A review of the serving utility’s and facility’s electrical systems were conducted during an on-site power quality evaluation. Records of disturbance events and their impact on electrical equipment in the facility were also reviewed.

The specific condition of the equipment in the facility’s electrical system and operation of electrical equipment was carefully examined during this on-site visit. Specific equipment problems were identified and the undervoltage ride-through characteristics were obtained from equipment manufacturers.

During the second phase of the evaluation, continuous monitoring of the phase voltages on the two incoming medium voltage feeders at the service entrance to the facility was conducted over a period of three months. In addition, continuous monitoring of phase voltages and currents was also conducted at the terminals of a 4160-volt chiller and a 480-volt fan drive over an approximate two-month period.

These units had been identified as the equipment most sensitive to voltage sags. Since monitoring was being done during the storm season, a large number of voltage sags related to faults on the utility’s transmission and distribution systems were recorded. A smaller number of these disturbances resulted in the actual tripping of the facility’s electrical equipment. The measured ride-through performance of the chiller and fan units was compared to the CBEMA curve. Results of the comparison indicated that the facility’s equipment generally had a slightly higher tolerance to disturbances than equipment covered by the CBEMA curve.

Comparison of the two feeder voltages during disturbances indicated that no significant disturbances occurred simultaneously on both feeders.
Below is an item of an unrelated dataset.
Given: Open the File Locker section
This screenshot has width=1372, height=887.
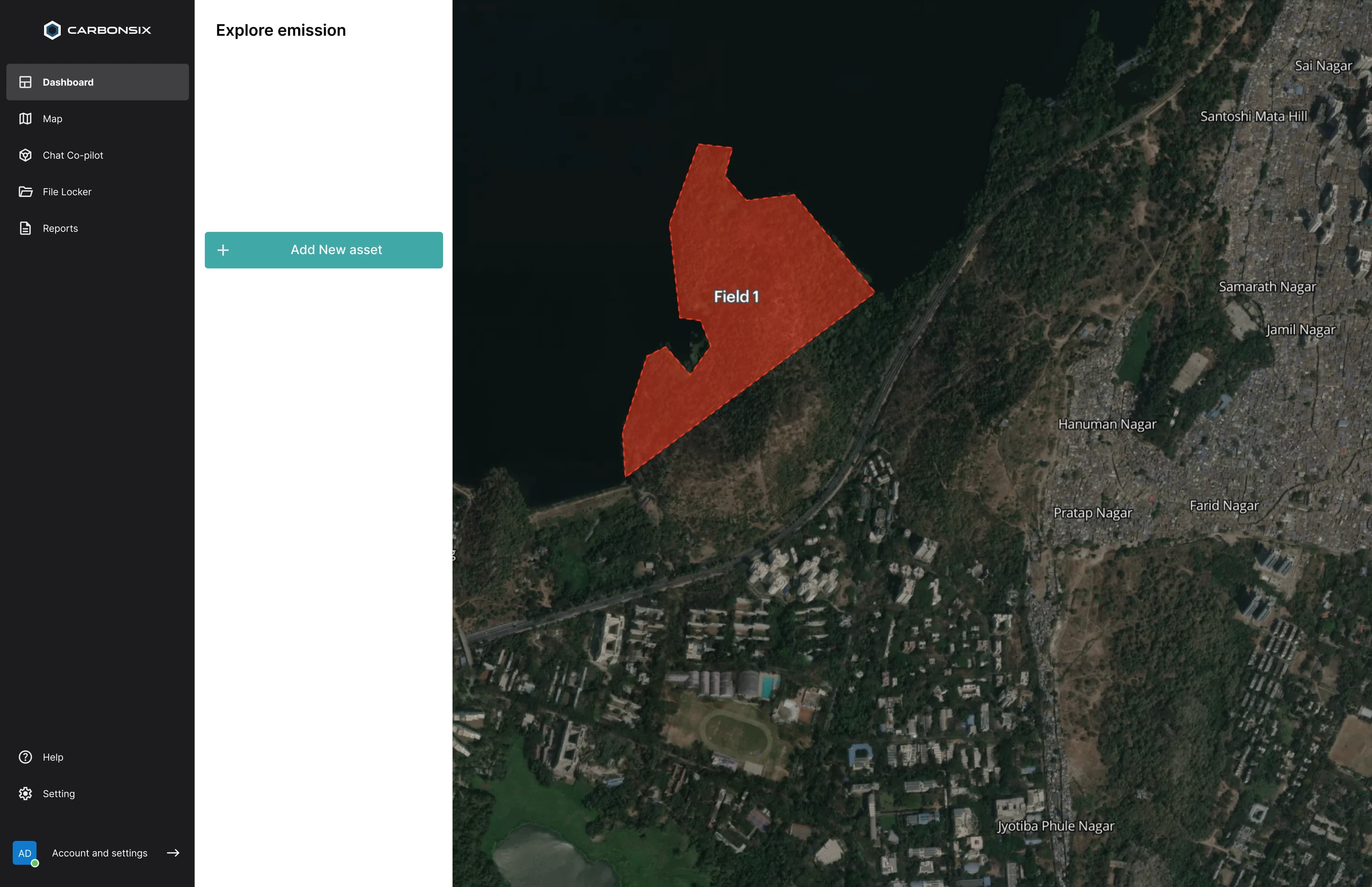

Thus, at any given time there was at least one healthy feeder available to serve the facility.

Occasionally slight voltage sags (more than 80% of nominal voltage) affected both feeders. These sags were not severe enough to cause the equipment to trip. More severe voltage sags (less than 80% of nominal voltage) appeared mostly as a result of faults on the distribution system on separate occasions on each of the two feeders. In cases where the facility’s equipment tripped due to a voltage sag, the associated fault duration was on the order of 0.3 seconds. In such cases, the most sensitive drive was found to ride through at least 0.03 seconds (i.e., 3 to 10 times longer than the time it would take the STS to transfer). These statistics, combined with the results of a voltage regulation study, indicated that a STS can be effectively applied to significantly reduce the occurrences of nuisance tripping of the facility’s electrical equipment.